## [Material shown]
+ + + + + + +

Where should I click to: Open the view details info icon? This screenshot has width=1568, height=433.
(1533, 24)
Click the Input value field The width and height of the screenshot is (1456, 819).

+ + + + + + +

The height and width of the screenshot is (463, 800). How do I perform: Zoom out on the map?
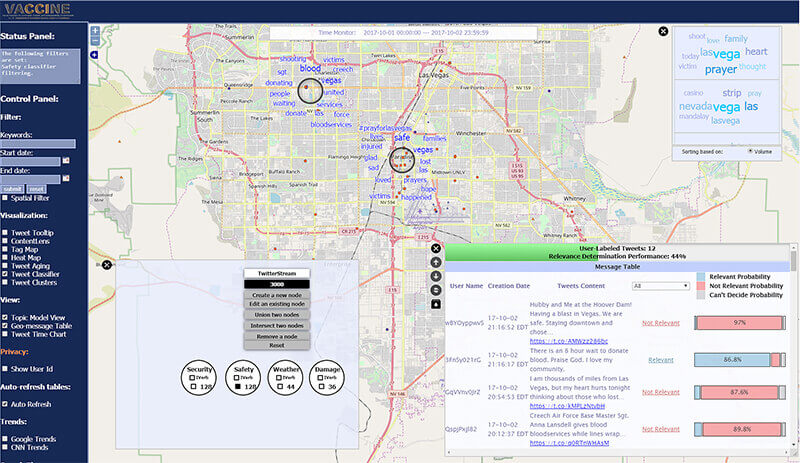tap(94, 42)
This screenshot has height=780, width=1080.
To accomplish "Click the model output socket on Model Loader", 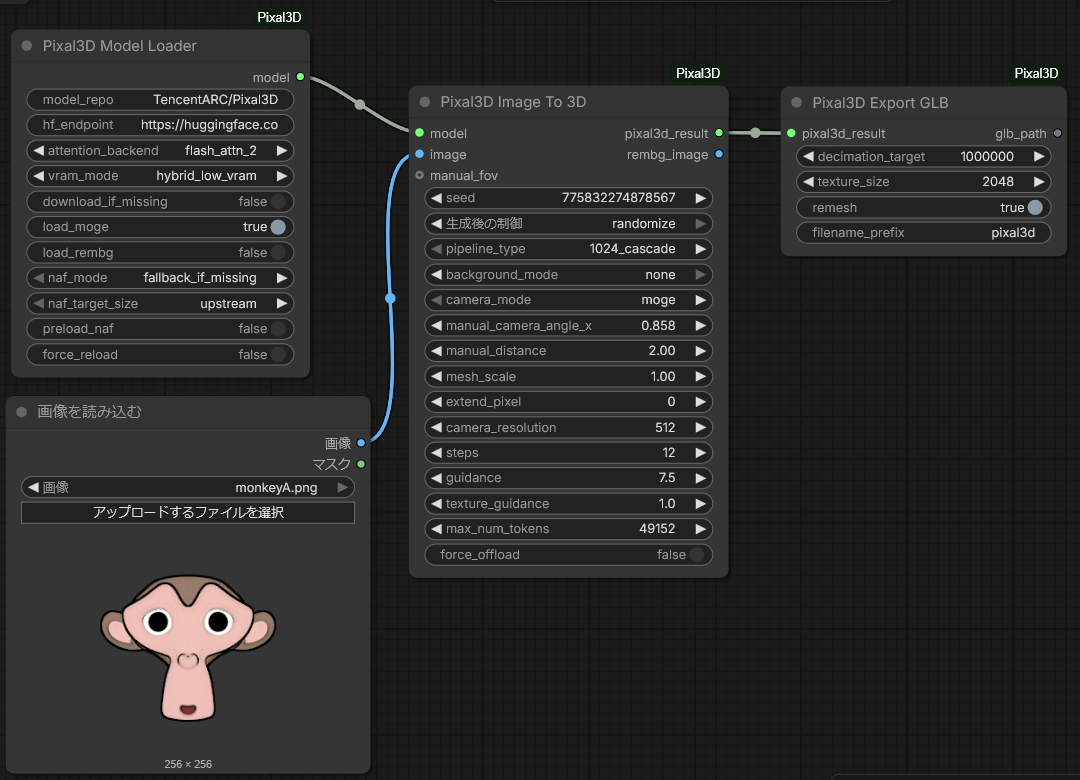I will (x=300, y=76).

+ + + + + + +

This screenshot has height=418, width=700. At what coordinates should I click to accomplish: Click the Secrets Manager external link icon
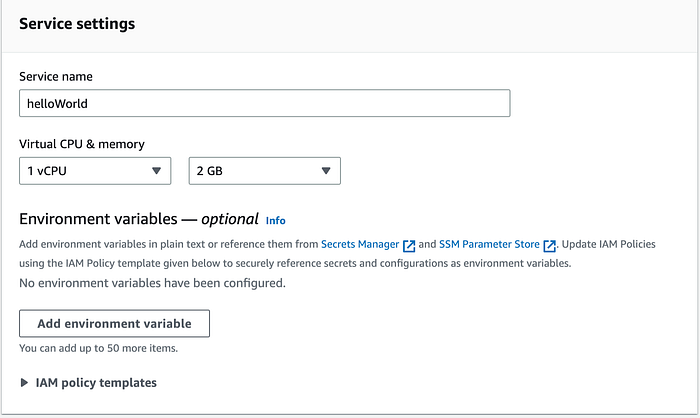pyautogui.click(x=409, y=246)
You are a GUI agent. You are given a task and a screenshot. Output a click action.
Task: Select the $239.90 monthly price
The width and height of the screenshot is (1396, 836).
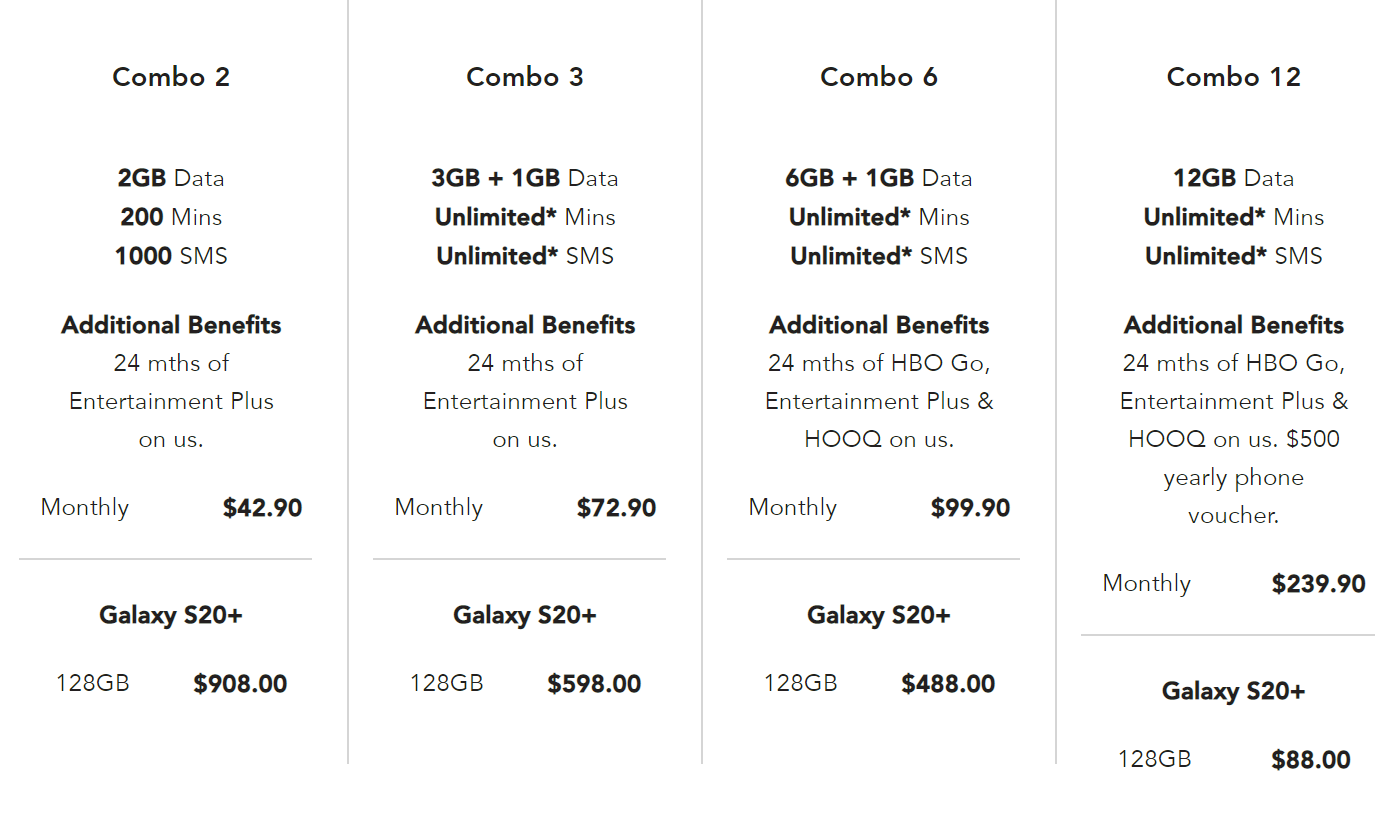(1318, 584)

+ + + + + + +

## [Task to carry out]
Copy the stretch of material from the line containing "You are a GUI" through the line containing "(1318, 584)", swapping "click action" for "tap action" and changing nothing else. Omit the pictures.

## [Finished task]
You are a GUI agent. You are given a task and a screenshot. Output a tap action.
Task: Select the $239.90 monthly price
The width and height of the screenshot is (1396, 836).
(1318, 584)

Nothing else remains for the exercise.